Alman Çeşmesi (The German Fountain)

Sultanahmet Meydanında yer alan Alman Çeşmesi Alman İmparatoru II. Wilhelm tarafından yaptırılmıştır. Alman çeşmesi, ne heykelli Avrupa çeşmelerine ne de Osmanlı meydan çeşmelerine benzememektedir. Eser Almanya’da hazırlanmış daha sonra meydana getirilerek burada birleştirilmiştir. Yüksek bir taban üzerine oturtulmuş, sekizgen planlı bir yapıdır.

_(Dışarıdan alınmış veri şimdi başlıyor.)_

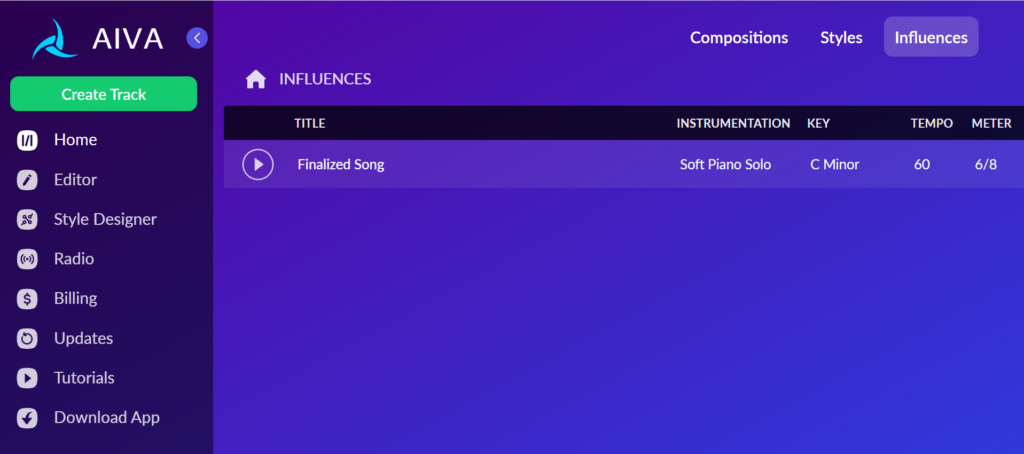Image resolution: width=1024 pixels, height=454 pixels.
Task: Open the Tutorials play icon
Action: pos(27,378)
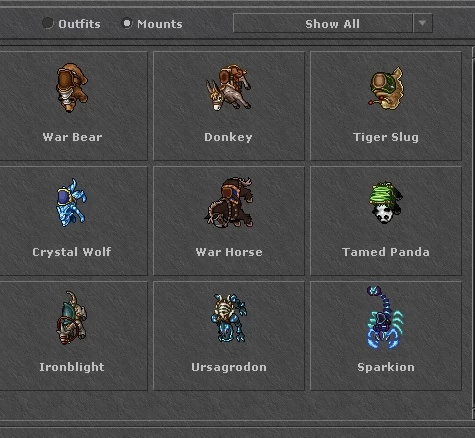Select the War Bear mount sprite
475x438 pixels.
pos(72,88)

Su haznesinin üzerinde sekiz sütunun taşıdığı bir kubbe yer alır. Sütunları birbirine bağlayan kemerlerin üzerindeki pandiflerde birer madalyon bulunur. Dördünün içinde yeşil zemine II. Abdülhamid tuğrası, diğer dördünün içinde Prusya mavisi üzerine II. Wilhelm’in simgesi olan “W harfi” altında II sayısı konulmuştur. Çeşmenin giriş bölümünde bronza bir plaka üzerinde Almanca bir kitabe bulunmaktadır. Kitabede “Alman Kaiser’i Wilhelm II 1898 yılı sonbaharında Osmanlıların hükümdarı haşmetlü Abdülhamid II nezdinde ziyaretinin şükran hatırası olarak bu çeşmeyi yaptırdı” yazmaktadır. 1901 Yılı başında açılışı yapılan çeşme Osmanlı Sultanı II. Abdülhamid’e hediye edilmiştir.